Haraszthy’s biography—the one done by serious researcher and descendant
Brian McGinty—reads like the exploits of a 19th-century Forrest Gump. Agoston despised the idle rich of his own country, Hungary, and longed for a place where hard work turned into opportunity and recognition. Where could he meet these needs? In a new country called the land of opportunity—America.
Born August 30, 1812, Agoston grew up in Bacsa in the famous vineyard region of Tokaj-Hegaljin. An only child, he was raised to be a gentleman farmer, but most likely also had legal training. Restless and unsettled, he longed for adventure. In 1840, at the age of 27, he made a momentous decision. He left his pregnant wife and two small sons to travel, to discover his “calling” and perhaps, in modern terms, to “find himself.”
He traveled through Europe and on to New York. But instead of going to Florida, where he thought the climate might be suitable for growing grapes, he instead went to Wisconsin, a place he heard was ripe for investment. Arriving in summer, he found small groups of settlers on the banks of pretty streams with endless meadows and abundant game. The dreamer inside sprang to life and took hold. Calling himself “Count” for the first time, he easily found investors. He needed them because it takes money to build cities and he had very little of his own.
Returning to Hungary, he packed up his noble wife and now three children, and took them to the city he would found on Sauk Prairie, Haraszthy Town (now known as Sauk City). The Haraszthy legend leads us to believe he left Hungary the first time as a political exile. His biographer claims otherwise. He freely returned to move his family and his belongings to his new home.
The “legend” claims Agoston was a member of an elite royal military unit as a young man. While no record of this service exists, it was certainly possible and may
account for why, after Agoston left Wisconsin, he dropped the “Count” title and was known thereafter as Colonel Haraszthy—a courtesy title adopted by many in the Old West.

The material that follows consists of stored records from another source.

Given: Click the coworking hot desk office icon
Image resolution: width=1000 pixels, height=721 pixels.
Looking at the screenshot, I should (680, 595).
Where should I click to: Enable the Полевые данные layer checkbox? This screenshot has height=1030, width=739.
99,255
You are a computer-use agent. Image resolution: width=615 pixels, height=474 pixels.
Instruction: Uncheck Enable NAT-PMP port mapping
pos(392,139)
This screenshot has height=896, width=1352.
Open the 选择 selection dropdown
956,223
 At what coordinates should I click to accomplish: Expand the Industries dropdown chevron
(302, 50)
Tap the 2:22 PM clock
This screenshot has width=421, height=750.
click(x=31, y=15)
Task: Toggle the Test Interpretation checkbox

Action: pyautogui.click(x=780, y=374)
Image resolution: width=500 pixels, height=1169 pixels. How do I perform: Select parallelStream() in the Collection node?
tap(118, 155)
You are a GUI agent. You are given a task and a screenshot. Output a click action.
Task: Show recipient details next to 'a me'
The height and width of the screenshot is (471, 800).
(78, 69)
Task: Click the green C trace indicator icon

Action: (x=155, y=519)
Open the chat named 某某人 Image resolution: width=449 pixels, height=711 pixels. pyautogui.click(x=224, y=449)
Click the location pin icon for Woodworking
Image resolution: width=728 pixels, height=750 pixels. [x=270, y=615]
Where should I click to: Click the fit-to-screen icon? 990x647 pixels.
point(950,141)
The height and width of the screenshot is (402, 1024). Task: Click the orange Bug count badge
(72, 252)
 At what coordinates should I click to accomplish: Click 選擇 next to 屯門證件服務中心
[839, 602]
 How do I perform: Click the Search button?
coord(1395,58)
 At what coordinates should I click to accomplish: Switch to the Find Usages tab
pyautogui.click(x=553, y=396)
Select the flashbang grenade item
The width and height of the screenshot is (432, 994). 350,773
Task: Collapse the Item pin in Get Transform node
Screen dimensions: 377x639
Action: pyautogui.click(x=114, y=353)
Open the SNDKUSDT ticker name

If seeking a new challenge was Agoston’s goal, he was a success. Leaving his new town, where he established industries, including viticulture, he was put in charge of a wagon train and headed West in 1849 with his family—his noble wife, his father, and five of his six children. The eldest son joined them on the trail. Most members of the group were off to seek their fortune in gold and when they made it to California, they headed north. Agoston went south. Mining was not his objective—he wanted to test the California climate and soil
His detractors claim he left Wisconsin to avoid debts. His biographer says he had creditors aplenty, but could have paid over time. He went to California to follow his dream, of finding a place where European varietals would grow successfully. Agoston knew good grapes and good wine—he had been raised in a world-class viticultural area and was confident he would eventually find the right location. It would not
be San Diego.
His need to achieve, always in his subconscious, temporarily distracted him from pursuing his goal. He charmed the citizens of San Diego with his dignity, his suave manners, his work ethic, and his compassion for others. He organized relief efforts to help those who struggled across the desert on their way to the goldfields. He
attracted investors to build a new town called Haraszthyville (now middle San Diego). And he dabbled in politics. He was elected the first sheriff of San Diego County, and later he was elected to the first California legislature.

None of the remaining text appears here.